Katarzyna Stachowicz-Gacek to pisarka, scenarzystka i autorka wielu kryminałów. Z kolei Marka Kamińskiego nie trzeba nikomu specjalnie przedstawiać: podróżnik, polarnik oraz zdobywca obu biegunów. Efektem ich wyjątkowej współpracy jest niezwykła książka – wciągająca, pełna przygód, zabierająca czytelników w egzotyczną podróż do Meksyku.

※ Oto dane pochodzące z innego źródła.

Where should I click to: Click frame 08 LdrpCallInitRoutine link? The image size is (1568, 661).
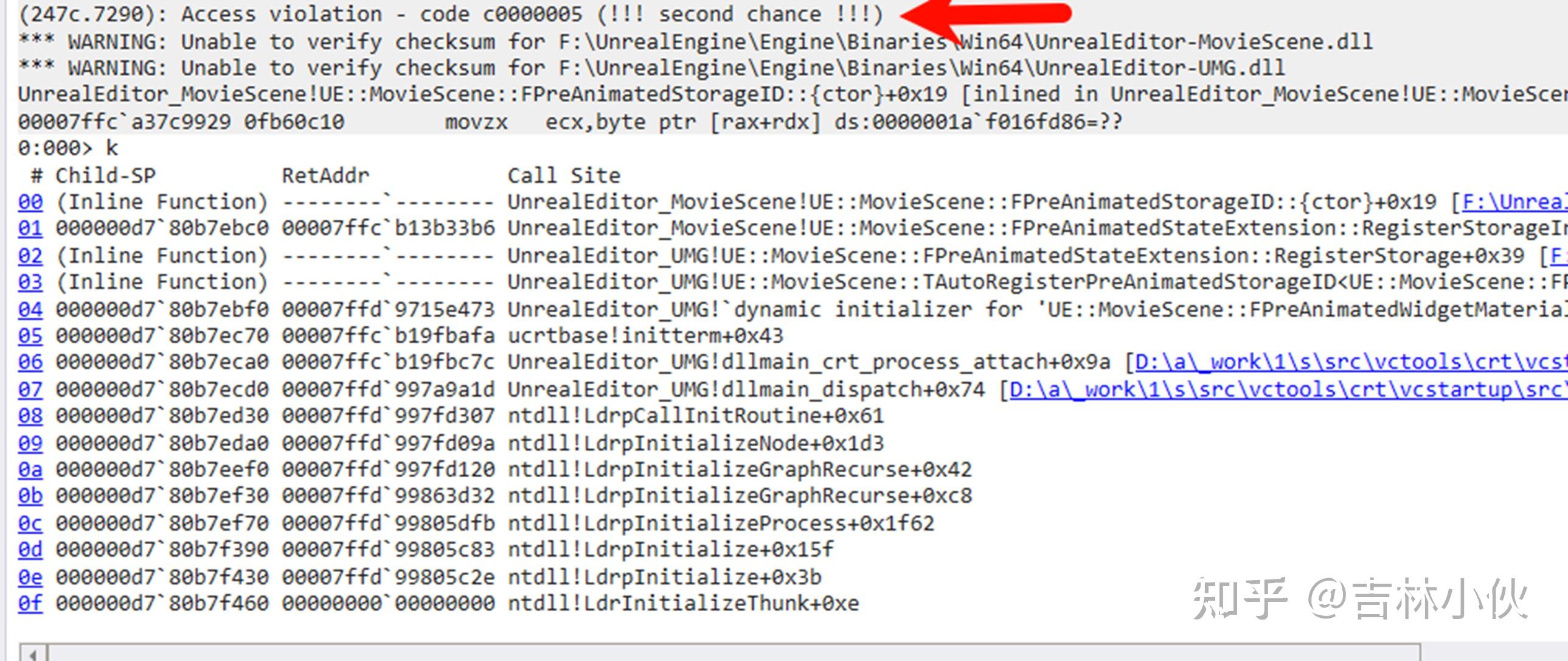30,416

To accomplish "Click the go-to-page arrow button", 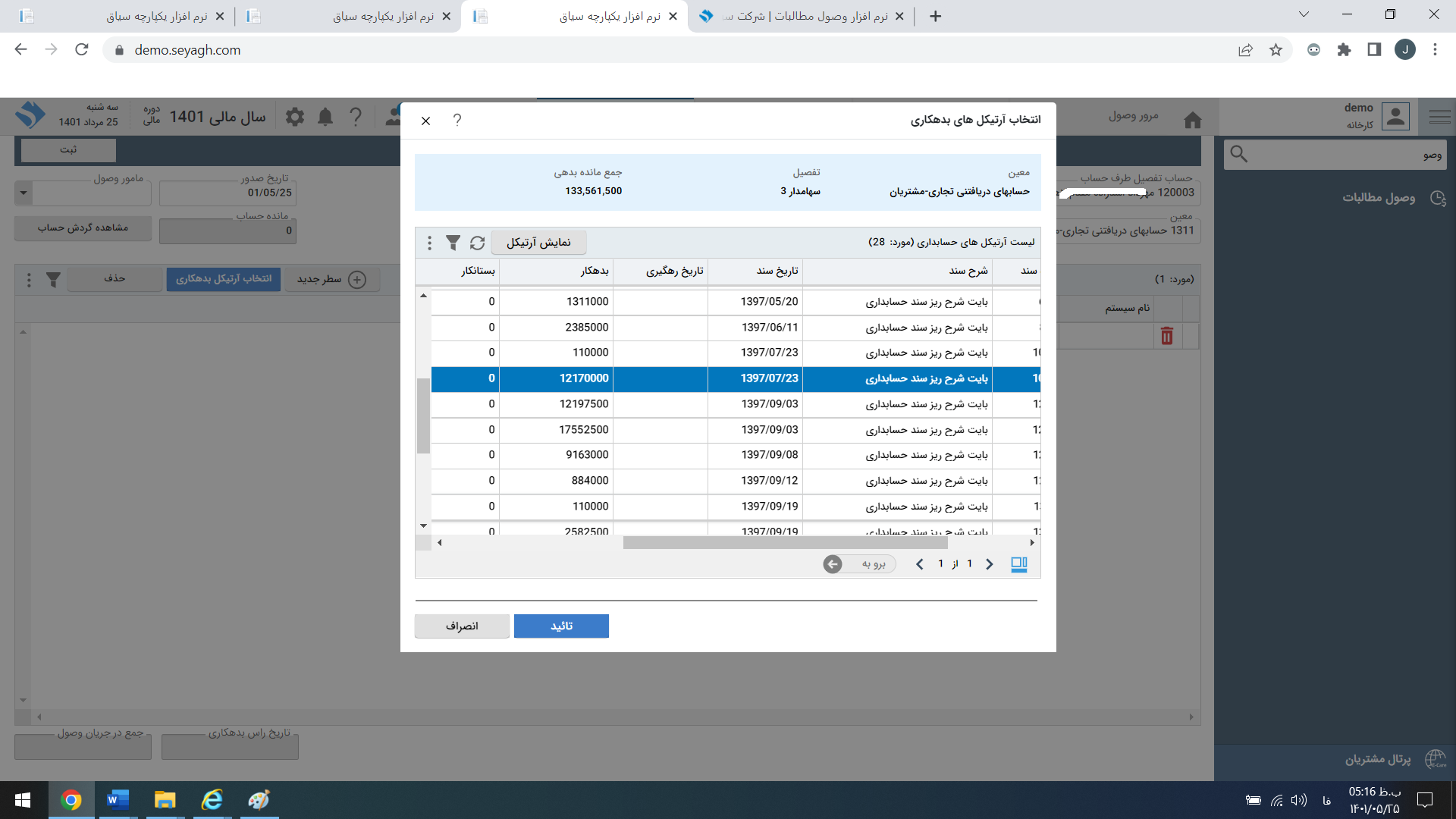I will tap(833, 564).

To miały być dla Marka cudowne wakacje, które miał spędzić z tatą i średnio lubianym wujkiem w Meksyku. W końcu chłopak miałby tatę tylko dla siebie, z daleka od okropnej młodszej i ciągle płaczącej siostry. Jednak los lubi płatać figle i ostatecznie wszystko poszło nie tak, jak planował Marek. W efekcie chłopiec leci do Ameryki Łacińskiej tylko z małomównym i nieco gburowatym wujkiem podróżnikiem (o interesującej ksywce „Orinoko”) – bez taty, bez komputera, bez dostępu do współczesnej „cywilizacji”. Będą oglądać ruiny piramid, przedzierać się przez dżunglę w upale i bez końca wysłuchiwać opowieści o cywilizacji Majów. Przy okazji muszą dostarczyć tajemniczą przesyłkę przedstawicielom starożytnego plemienia Lakandonów. Planowane wakacje szybko zmieniają się w nieprzewidywalną wyprawę, tym bardziej że w ślad za bohaterami podąża dwóch podejrzanych typków. Co więcej, dzięki pomocy tajemniczej aplikacji zainstalowanej na telefonie, która zawsze jest o krok przed nimi i posiada zdecydowanie większą wiedzę niż zwykła aplikacja, Marek i Orinoko z każdych tarapatów wydostają się bez szwanku…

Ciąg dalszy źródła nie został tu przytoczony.